Using JOLTS and other U.S. Department of Labor numbers, Shierholz comes up with a ratio of unemployed workers to available jobs -- which has been as high as 6.2-to-1 in this recession. For June, the ratio was 5-to-1 -- to which she gives this twist: "The 5-to-1 ratio means that ... for every four out of five unemployed workers there simply are no jobs." That's sobering.
Even more sobering: The ratio doesn't say anything about the number of applicants per job, which Shierholz says could measure in the "throngs."
"The Evolution of the Journalism Job Market" (Mandel on Innovation and Growth): Until late last year, Michael Mandel was the chief economist at BusinessWeek magazine, where he had worked for 20 years. He left with the sale of the magazine to Bloomberg L.P., the well-known financial news powerhouse. Now, he's an entrepreneur, founding a company called Visible Economy that is described as combining news and education via "streams of lively news stories and videos that cover today's events with clear and correct explanations."

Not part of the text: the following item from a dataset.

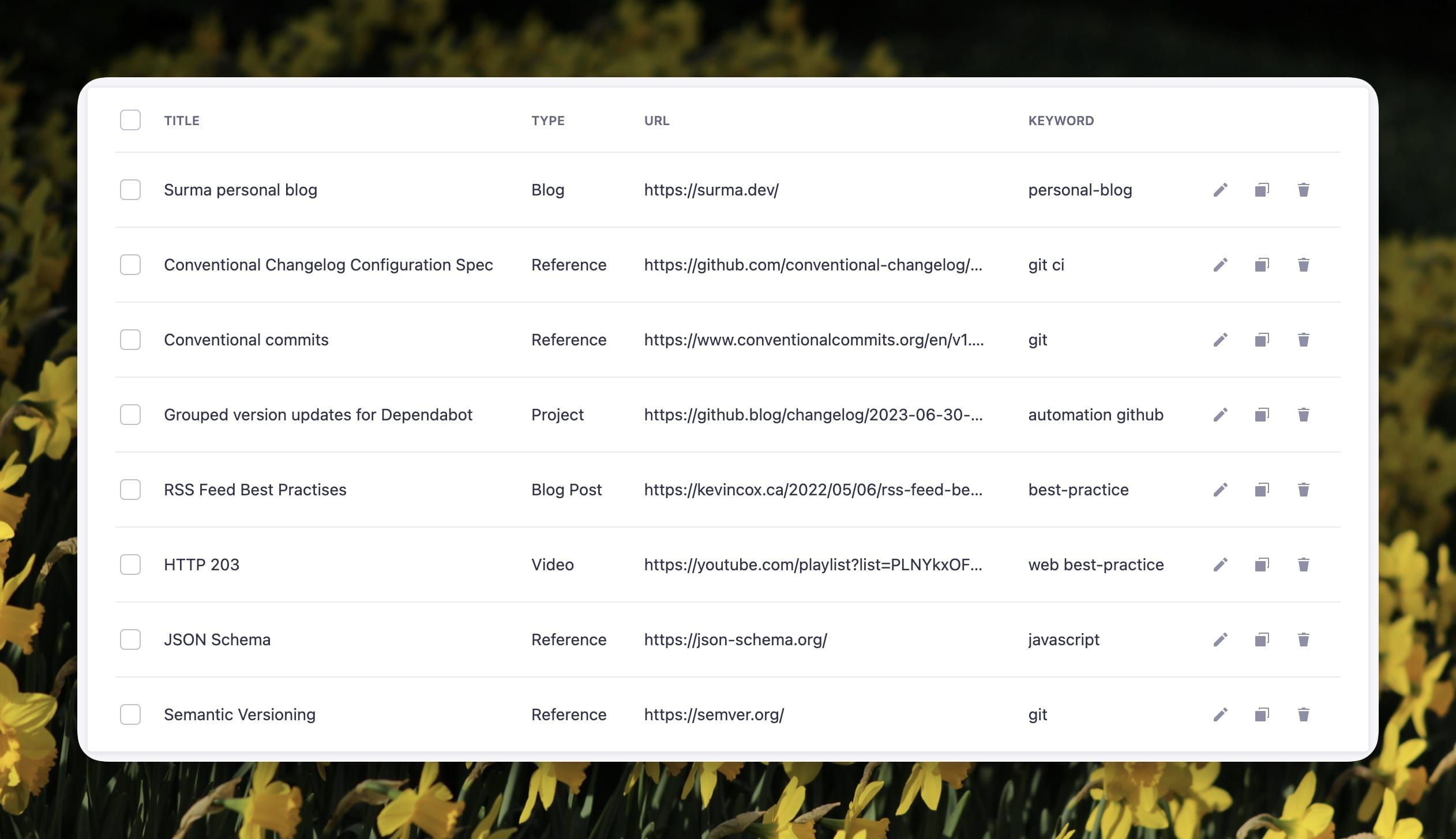Duplicate the Semantic Versioning row
Viewport: 1456px width, 839px height.
pyautogui.click(x=1262, y=714)
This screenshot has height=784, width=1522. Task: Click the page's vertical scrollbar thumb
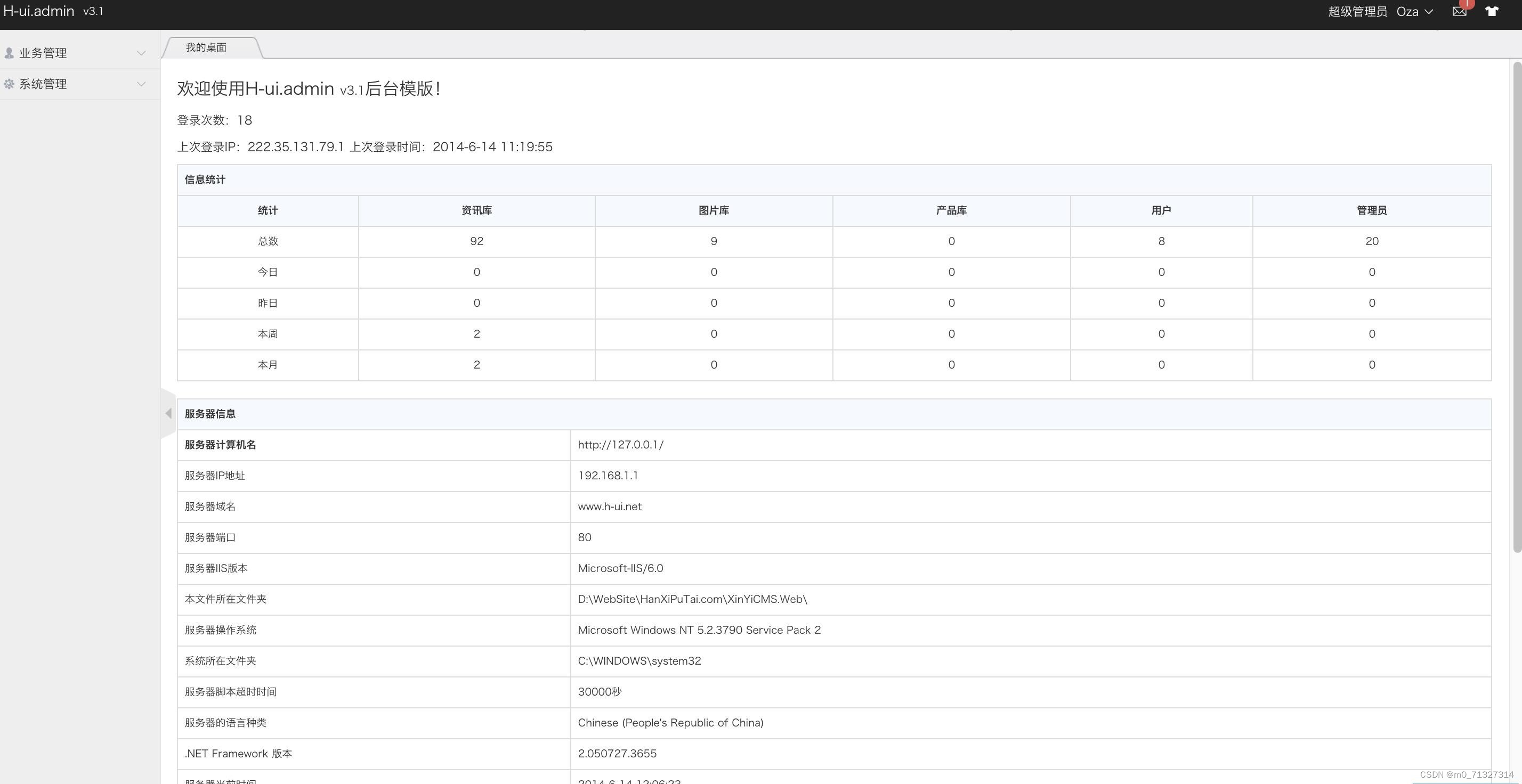click(1517, 307)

He also writes about innovation and growth on a blog, where this discussion of a "Golden Age of Journalism" occurs (that is, that "the combination of the falling cost of communications and the high demand for news just opens up all sorts of possibilities for doing journalism in different ways.")
Well, yippee! I have a future after all. Oh, but wait a minute: "In terms of jobs, journalistic occupations are outperforming the overall economy. However, many of the journalistic jobs are not being created in conventional journalism industries," he says, which means I still could be out of luck unless I become an entrepreneur, too. (Shudder!)
"Carl Bernstein: The 'Golden Age' of Investigative Journalism Never Existed" (Big Think): You can't have a Nixon resignation anniversary go by without some mention of Watergate, right? So Big Think obliges by posting interviews conducted last month with Carl Bernstein, the former Washington Post reporter who with Bob Woodward uncovered the link between the bugging of the Democratic National Headquarters at the Watergate complex in Washington, D.C., and the administration of Richard Nixon. Their reporting won a Pulitzer Prize for public service for the Post.
In the interviews, Bernstein covers many topics, including whether a story as complex and politically charged as Watergate could be reported today. He thinks the Fourth Estate is up to the task, but that the legislative and judiciary branches of government -- which played vital roles in Watergate -- might not be. Congress, in particular, is dysfunctional, Bernstein says. "I’m not nearly as worried about the press as I am about the political system," he tells Big Think.